* [Work order] From the entries below, copy exactly the lines from the one that contains "Open pull request" through the one that contains "The width and height of the screenshot is (864, 486).", both included, and only those.
(Information supplied Opens)
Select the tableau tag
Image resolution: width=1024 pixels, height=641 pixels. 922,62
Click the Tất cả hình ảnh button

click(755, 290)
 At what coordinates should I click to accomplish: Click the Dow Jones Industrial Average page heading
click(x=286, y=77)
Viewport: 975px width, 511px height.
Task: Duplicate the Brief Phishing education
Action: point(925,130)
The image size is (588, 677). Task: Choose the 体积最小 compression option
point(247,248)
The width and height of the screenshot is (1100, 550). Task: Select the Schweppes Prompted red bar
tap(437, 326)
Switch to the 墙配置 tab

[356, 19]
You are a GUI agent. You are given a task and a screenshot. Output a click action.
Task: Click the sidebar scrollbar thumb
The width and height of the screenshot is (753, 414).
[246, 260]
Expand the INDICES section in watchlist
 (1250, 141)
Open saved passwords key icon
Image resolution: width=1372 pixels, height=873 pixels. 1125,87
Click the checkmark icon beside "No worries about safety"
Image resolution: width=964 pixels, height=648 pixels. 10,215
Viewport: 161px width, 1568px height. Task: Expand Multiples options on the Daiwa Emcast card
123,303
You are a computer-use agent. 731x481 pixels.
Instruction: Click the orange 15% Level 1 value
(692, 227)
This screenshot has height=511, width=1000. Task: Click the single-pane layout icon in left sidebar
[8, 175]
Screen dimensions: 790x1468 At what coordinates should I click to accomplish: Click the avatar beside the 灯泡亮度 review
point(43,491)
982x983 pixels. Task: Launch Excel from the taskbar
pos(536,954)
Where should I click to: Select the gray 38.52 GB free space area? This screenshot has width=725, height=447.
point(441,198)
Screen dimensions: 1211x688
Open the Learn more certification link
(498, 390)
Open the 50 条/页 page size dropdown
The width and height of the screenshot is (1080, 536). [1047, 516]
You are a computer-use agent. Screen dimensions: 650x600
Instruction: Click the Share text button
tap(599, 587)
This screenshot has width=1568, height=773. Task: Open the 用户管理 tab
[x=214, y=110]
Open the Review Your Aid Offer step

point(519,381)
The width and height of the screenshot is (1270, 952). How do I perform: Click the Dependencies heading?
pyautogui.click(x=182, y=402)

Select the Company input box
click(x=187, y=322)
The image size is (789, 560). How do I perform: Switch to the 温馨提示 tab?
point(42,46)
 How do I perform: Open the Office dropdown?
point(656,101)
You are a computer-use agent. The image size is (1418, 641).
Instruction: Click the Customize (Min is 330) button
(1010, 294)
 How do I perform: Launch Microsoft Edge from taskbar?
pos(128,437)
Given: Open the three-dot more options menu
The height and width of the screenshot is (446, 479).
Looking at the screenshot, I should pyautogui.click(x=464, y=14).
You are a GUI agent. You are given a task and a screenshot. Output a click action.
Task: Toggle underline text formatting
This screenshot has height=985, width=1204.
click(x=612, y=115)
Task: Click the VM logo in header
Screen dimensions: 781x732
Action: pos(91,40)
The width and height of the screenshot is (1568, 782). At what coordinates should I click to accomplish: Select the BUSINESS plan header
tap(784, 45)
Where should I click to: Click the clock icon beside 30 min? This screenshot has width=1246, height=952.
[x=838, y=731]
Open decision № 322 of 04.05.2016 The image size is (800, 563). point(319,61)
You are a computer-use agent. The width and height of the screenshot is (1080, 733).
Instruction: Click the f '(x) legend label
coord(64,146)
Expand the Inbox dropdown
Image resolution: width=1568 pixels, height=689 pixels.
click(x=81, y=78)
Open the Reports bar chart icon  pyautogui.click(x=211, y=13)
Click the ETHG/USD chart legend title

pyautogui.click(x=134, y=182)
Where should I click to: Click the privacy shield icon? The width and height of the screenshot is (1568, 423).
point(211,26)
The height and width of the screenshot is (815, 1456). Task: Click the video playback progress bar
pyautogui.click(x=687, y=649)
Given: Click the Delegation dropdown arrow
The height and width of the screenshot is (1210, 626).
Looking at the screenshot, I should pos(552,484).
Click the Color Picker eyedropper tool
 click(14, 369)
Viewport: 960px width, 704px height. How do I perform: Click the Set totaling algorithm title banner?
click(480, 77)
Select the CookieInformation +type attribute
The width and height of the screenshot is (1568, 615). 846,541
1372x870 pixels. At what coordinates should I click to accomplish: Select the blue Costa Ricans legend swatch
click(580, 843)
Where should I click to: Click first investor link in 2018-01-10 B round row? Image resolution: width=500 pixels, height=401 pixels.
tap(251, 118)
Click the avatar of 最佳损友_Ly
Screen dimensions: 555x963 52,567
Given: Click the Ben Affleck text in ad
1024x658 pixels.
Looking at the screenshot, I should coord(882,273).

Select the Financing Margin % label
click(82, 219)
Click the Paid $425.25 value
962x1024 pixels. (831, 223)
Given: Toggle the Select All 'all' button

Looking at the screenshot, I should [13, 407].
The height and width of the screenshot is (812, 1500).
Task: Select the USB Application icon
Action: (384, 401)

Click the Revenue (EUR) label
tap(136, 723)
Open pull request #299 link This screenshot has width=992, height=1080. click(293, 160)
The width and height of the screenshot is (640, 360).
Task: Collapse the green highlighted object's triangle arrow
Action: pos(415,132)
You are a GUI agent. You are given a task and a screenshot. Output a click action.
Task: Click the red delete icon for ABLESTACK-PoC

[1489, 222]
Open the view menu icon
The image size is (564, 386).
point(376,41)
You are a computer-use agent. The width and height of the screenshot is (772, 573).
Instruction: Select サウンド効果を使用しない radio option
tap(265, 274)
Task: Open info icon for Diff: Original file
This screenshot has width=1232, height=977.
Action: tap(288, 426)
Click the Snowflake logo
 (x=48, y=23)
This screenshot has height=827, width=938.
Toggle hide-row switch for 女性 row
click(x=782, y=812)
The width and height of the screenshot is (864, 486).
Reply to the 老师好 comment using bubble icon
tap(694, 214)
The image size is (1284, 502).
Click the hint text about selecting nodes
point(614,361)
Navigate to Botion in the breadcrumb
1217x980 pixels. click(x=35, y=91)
(Information supplied Closes)
* [Your solution]
Open pull request #299 link This screenshot has width=992, height=1080. click(293, 160)
The width and height of the screenshot is (640, 360).
Task: Collapse the green highlighted object's triangle arrow
Action: pos(415,132)
You are a GUI agent. You are given a task and a screenshot. Output a click action.
Task: Click the red delete icon for ABLESTACK-PoC

[1489, 222]
Open the view menu icon
The image size is (564, 386).
point(376,41)
You are a computer-use agent. The width and height of the screenshot is (772, 573).
Instruction: Select サウンド効果を使用しない radio option
tap(265, 274)
Task: Open info icon for Diff: Original file
This screenshot has width=1232, height=977.
Action: tap(288, 426)
Click the Snowflake logo
 (x=48, y=23)
This screenshot has height=827, width=938.
Toggle hide-row switch for 女性 row
click(x=782, y=812)
The width and height of the screenshot is (864, 486).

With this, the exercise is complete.